An Oriented Bounding Box (OBB) is a rotated rectangle that tightly encloses an object at an arbitrary angle. Standard axis-aligned bounding boxes have sides parallel to the image edges, which works fine for upright objects but wastes significant area on rotated ones. A ship in satellite imagery, a text line in a tilted document, or an elongated scratch on a metal surface all need rotation-aware boxes to be captured accurately.
An OBB is parameterized as (center_x, center_y, width, height, angle). Detection models must learn to regress the rotation angle on top of the standard four box coordinates. Training uses rotated IoU (SkewIoU) for matching predictions to ground truth, since standard IoU doesn't account for rotation. Evaluation benchmarks like DOTA (Dataset for Object Detection in Aerial Images) test OBB detection on satellite and aerial imagery where objects appear at every angle.

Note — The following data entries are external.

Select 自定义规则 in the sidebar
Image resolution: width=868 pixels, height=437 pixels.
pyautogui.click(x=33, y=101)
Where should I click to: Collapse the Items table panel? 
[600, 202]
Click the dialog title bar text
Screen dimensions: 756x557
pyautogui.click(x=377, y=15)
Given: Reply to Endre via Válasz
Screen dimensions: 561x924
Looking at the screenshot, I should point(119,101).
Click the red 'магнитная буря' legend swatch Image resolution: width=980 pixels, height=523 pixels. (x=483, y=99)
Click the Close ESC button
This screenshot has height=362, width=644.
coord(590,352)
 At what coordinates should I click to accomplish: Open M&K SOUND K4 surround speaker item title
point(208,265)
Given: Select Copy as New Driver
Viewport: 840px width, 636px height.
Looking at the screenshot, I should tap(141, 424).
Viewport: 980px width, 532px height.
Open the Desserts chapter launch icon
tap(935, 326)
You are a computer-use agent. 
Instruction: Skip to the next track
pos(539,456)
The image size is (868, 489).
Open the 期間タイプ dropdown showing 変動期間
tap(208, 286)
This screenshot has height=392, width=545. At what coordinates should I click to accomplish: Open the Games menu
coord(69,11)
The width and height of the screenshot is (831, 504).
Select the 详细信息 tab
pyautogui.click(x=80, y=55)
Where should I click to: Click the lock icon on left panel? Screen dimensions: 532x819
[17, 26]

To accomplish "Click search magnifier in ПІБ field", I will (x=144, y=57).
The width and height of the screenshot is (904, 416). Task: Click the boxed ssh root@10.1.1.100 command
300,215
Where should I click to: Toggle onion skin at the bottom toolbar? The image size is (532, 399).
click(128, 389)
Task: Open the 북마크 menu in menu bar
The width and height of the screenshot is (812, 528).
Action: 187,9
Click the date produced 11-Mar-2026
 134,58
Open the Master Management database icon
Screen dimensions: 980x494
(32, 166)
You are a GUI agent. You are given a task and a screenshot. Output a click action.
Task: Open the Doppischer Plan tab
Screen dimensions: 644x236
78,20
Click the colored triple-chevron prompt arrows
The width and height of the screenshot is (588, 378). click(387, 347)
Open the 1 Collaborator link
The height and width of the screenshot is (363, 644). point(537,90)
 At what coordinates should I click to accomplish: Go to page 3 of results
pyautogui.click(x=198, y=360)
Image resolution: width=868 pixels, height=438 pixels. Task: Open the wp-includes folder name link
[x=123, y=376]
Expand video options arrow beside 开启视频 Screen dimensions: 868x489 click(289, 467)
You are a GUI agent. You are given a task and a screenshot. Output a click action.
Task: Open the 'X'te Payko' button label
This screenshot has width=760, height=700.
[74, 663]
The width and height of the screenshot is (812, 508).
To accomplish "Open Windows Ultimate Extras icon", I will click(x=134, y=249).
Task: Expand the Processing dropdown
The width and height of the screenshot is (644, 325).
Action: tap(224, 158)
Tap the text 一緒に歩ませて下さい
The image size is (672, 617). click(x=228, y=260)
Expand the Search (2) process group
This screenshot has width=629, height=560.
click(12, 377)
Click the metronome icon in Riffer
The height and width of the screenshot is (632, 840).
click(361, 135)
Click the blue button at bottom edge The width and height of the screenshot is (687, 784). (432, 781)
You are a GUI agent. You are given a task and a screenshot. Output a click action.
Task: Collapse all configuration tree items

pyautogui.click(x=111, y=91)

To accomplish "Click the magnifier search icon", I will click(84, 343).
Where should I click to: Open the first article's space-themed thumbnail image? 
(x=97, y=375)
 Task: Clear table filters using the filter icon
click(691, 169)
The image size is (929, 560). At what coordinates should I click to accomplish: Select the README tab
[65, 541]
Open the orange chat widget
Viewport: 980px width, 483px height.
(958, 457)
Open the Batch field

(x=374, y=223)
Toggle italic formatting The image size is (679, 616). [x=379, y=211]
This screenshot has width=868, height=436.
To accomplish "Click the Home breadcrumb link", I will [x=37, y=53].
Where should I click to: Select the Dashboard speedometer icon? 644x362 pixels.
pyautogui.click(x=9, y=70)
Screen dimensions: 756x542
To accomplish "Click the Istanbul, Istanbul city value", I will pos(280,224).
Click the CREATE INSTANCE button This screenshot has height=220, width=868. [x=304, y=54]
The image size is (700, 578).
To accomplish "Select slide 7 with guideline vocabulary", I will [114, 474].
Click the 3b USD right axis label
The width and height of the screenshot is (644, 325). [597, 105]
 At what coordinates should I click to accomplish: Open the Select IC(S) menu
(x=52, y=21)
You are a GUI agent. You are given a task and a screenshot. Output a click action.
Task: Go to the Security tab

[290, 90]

Major detection frameworks now support OBB natively. YOLO26 and YOLOv8-OBB include dedicated OBB prediction heads. Specialized architectures like Oriented R-CNN, RoI Transformer, and LSKNet were built for this task from the ground up. Use cases include aerial/satellite object detection (vehicles, ships, planes), document text detection, industrial defect localization on rotated parts, and agricultural field analysis.